Они обошли дружинный дом, напомнивший Любомире огромный перевернутый корабль, покрытый сверху темно-серой соломой. Сбоку к нему, словно небольшая лодья, притулилась избушка, слепленная из глины и камня.

– В длинном доме конунг живет со своею дружиной. Туда женщины могут приходить только на хустинг, по-нашему – вече, или во время праздничного пира, – рассказывала Смэйни. – Или ежели вождь сам позовет. Второй дом, что поменьше, поделен пополам: на одной половине – покои женатых воинов, другая половина – женская. В самом маленьком доме живут рабы и рабыни, их немного на острове. Где держат овец и коз, ты уже знаешь. А на берегу в сарае стоят корабли. Туда даже не суйся: здесь говорят, мол, дурная примета!

– А в баньку-то женщинам можно? – с надеждой спросила Любомира.

– А как же! – рассмеялась старушка. – Пойдем, провожу.


Жена Ивара ждала мужа на пороге дома – невысокая, красивая женщина с внимательными и строгими глазами. Из-под аккуратно повязанного платка виднелись пряди темных волос, слегка тронутые сединой.

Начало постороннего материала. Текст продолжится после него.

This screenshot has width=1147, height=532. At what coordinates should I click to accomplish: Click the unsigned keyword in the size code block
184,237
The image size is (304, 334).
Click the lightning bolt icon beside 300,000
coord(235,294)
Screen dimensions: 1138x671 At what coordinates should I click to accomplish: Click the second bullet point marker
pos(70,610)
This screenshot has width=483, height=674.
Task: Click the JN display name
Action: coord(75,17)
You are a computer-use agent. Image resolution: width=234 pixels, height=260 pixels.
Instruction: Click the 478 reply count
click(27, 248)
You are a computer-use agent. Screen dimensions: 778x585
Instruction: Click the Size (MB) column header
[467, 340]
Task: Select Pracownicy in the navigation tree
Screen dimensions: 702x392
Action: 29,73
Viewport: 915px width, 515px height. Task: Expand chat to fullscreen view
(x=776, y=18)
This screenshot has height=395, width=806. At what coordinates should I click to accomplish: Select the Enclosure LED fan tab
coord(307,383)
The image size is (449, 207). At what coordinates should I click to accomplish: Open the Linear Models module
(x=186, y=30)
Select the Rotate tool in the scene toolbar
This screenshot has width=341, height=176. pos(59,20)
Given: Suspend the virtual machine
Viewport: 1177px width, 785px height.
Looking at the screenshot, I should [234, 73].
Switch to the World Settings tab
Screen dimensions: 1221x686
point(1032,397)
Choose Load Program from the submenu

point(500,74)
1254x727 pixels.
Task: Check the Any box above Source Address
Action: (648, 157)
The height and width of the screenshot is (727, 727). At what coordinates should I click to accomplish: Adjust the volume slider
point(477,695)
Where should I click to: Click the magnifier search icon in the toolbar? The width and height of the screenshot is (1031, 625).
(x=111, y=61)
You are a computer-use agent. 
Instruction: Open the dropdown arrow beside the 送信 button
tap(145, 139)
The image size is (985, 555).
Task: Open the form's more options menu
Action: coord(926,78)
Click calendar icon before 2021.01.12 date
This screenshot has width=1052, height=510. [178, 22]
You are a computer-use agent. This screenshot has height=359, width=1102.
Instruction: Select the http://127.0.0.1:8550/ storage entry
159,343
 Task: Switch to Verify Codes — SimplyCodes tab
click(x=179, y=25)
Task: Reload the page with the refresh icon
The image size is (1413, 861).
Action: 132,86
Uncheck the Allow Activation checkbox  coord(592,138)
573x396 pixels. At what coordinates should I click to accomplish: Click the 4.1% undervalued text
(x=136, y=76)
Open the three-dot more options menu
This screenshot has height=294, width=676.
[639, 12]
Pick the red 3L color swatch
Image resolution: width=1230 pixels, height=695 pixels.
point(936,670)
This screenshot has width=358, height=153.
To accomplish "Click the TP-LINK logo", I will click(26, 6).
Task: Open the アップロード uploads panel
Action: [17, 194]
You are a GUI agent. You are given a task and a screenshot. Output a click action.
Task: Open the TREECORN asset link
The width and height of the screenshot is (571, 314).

– Унн, встречай еще одну дочь. – Ивар отпустил руку Зорянки и подтолкнул девушку к названной матери. – Завтра Халльдор придет говорить о выкупе. А это, – он показал на Долгождану, – та, о которой рассказывал Асбьерн.

Женщина оглядела девушек и сдержанно улыбнулась. Ивар сказал:

– Мою жену зовут Уинфрид, но мы называем ее Унн. Слушайтесь ее, потому что она здесь старшая.

У очага на низенькой скамеечке сидела молодая женщина со ступкой в руках, лицом очень похожая на Унн. Услышав шаги, она подняла голову и с любопытством взглянула на девушек.

– Это Герд, моя старшая дочь. – Унн говорила по-словенски не так чисто, как Ивар, но речь ее звучала мягче, чем у прочих северян. Похожим образом произносил слова и темноволосый Асбьерн.

Герд приветливо улыбнулась и продолжила свое занятие. Тут со двора в дом вошла рослая смуглолицая девушка, сразу напомнившая Долгождане дев-воительниц из чужеземных басен. Такую легко было представить летящей по ратному полю верхом на коне и сметающей на своем пути вражеских воинов. Ее прямые темные волосы были стянуты на затылке ремешком, а пронзительные черные глаза смотрели сурово и властно.